They then became threatening on the phone, demanding the victim buy £5,000 worth of iTunes vouchers from Tesco, but police intervened and no purchase was made.

An 87-year-old man from Markyate was contacted by an imposter saying they were from Her Majesty’s Revenue and Customs (HMRC) advising his to buy £500 worth of iTunes vouchers and read the codes over the phone.

Another man claiming to be from HMRC called a 65-year-old man from Stevenage stating he owed taxes and was instructed to buy iTunes vouchers from various places, read the codes over the phone and transfer more money to a Bitcoin account, losing £11,500 to the fraudsters.

Leader of Hertfordshire’s Constabulary’s specialist phone scam investigation team Detective Sergeant Jon Leak said: “We continue to do everything we can to bring offenders to justice. A number of convictions have already been secured but, unfortunately, these scams are still occurring with a variety of methods now being used.

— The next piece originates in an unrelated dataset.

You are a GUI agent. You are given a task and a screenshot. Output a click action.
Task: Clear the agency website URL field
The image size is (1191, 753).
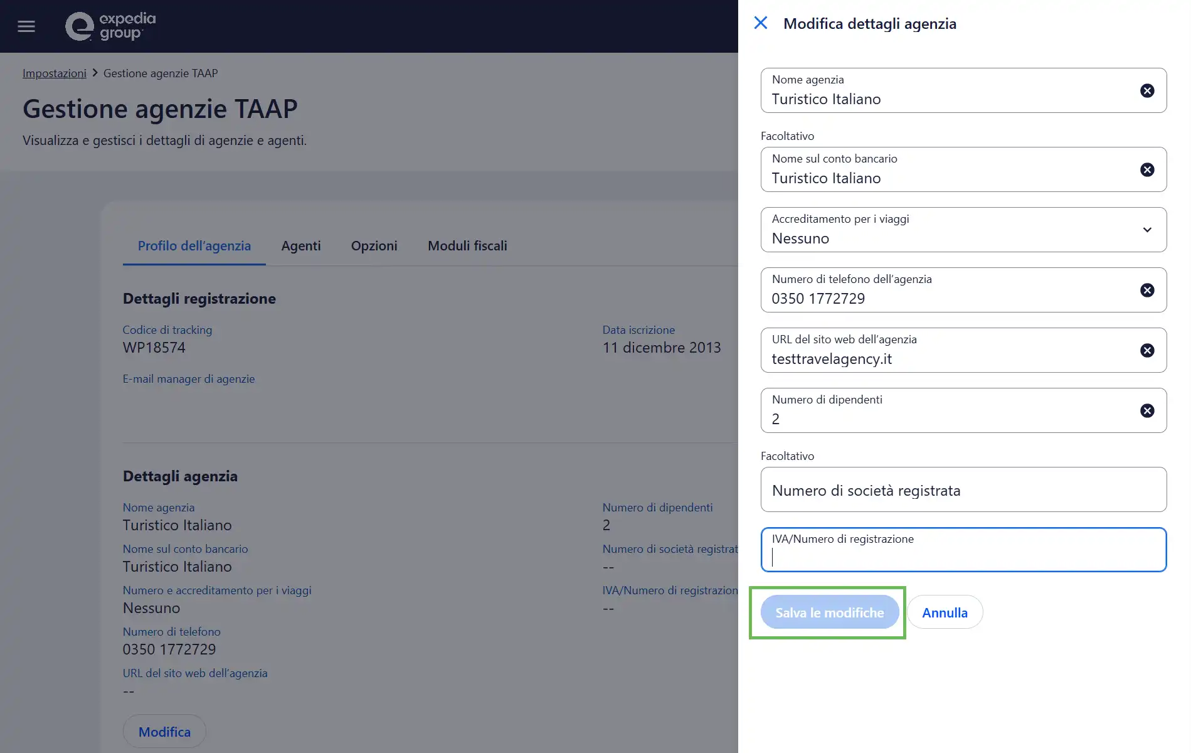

“Thankfully, many people recognise them for what they are and refuse to part with any money however, there are occasions when people fall prey to the highly persuasive nature of these fraudsters and often lose thousands of pounds.

“I want to reiterate that you will never be asked under any circumstances, by police, banks or HMRC, to purchase iTunes vouchers as payment. Similarly, police and banks would never ask for your PIN or for you to hand cash and bank cards over to a courier.

“Please also share this advice with older relatives, friends and neighbours to help prevent them from becoming victims.”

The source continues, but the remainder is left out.